** Opening Raw data block **

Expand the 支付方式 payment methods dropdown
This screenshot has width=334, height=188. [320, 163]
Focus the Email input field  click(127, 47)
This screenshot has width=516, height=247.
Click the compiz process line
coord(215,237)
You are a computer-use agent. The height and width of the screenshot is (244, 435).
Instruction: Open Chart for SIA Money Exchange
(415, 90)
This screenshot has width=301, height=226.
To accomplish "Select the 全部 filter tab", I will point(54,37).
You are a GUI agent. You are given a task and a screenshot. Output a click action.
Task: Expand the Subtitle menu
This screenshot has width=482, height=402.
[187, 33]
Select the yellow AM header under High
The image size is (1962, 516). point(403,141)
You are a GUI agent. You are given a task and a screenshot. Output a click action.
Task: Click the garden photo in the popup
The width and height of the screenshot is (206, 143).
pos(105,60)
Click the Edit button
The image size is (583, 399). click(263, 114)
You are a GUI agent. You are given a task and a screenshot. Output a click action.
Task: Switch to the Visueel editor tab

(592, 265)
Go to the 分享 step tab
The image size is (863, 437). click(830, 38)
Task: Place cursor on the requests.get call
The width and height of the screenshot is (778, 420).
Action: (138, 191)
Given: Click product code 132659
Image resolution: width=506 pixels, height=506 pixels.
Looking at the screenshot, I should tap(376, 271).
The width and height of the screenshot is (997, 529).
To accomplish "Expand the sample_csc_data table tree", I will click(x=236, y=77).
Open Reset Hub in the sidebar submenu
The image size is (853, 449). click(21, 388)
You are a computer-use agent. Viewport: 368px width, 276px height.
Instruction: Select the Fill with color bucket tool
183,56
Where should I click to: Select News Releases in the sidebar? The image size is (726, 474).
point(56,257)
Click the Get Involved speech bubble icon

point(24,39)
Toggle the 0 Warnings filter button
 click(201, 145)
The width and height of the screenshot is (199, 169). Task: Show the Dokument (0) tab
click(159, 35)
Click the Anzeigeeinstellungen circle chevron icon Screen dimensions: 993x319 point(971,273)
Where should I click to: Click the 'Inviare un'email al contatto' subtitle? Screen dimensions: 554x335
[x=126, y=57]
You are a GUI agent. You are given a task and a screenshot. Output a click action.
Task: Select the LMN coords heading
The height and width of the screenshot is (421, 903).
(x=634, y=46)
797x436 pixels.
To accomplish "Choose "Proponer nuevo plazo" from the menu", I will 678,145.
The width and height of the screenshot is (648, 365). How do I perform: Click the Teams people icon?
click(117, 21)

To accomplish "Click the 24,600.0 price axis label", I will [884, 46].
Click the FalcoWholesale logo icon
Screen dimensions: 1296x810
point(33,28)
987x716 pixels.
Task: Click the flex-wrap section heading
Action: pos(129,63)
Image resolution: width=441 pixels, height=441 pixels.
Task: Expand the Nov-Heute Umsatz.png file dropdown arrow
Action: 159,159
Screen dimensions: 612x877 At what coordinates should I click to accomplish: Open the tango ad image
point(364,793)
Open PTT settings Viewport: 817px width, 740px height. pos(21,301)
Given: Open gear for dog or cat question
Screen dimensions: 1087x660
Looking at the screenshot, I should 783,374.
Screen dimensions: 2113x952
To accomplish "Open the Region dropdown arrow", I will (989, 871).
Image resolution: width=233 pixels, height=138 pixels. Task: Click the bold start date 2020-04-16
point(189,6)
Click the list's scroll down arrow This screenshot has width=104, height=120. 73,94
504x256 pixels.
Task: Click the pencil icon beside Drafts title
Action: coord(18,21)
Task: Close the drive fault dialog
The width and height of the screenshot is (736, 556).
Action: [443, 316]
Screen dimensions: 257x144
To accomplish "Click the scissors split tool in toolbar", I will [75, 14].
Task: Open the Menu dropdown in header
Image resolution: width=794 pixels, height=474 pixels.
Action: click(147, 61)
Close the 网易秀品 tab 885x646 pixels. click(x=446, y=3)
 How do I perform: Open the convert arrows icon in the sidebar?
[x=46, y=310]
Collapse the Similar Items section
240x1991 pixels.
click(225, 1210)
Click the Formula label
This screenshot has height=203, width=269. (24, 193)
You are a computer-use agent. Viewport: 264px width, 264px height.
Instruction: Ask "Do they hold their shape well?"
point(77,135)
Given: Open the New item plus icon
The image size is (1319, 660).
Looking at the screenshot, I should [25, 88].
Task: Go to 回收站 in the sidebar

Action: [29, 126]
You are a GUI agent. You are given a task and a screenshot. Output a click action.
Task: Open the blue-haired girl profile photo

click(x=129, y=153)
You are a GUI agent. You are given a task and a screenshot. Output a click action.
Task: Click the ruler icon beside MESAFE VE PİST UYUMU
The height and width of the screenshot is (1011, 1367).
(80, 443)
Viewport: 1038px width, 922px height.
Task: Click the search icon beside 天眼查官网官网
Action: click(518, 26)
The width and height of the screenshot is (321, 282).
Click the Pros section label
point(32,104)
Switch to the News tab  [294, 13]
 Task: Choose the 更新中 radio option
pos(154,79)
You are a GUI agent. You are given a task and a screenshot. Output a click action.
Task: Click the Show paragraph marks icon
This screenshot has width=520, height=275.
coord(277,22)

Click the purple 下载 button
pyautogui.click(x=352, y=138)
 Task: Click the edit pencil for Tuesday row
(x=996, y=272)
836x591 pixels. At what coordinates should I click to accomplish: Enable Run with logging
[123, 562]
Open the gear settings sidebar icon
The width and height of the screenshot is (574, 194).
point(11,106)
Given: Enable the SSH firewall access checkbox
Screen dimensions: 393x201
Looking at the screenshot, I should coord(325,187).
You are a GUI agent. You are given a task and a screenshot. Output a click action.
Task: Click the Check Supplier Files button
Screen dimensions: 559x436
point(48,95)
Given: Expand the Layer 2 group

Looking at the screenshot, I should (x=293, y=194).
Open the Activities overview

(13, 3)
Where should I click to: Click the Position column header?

** Closing Raw data block **

- **What is expected**
Copy each line of the records that contains the word "Close".

- **Solved problem**
Task: Close the drive fault dialog
Close the 网易秀品 tab 885x646 pixels. click(x=446, y=3)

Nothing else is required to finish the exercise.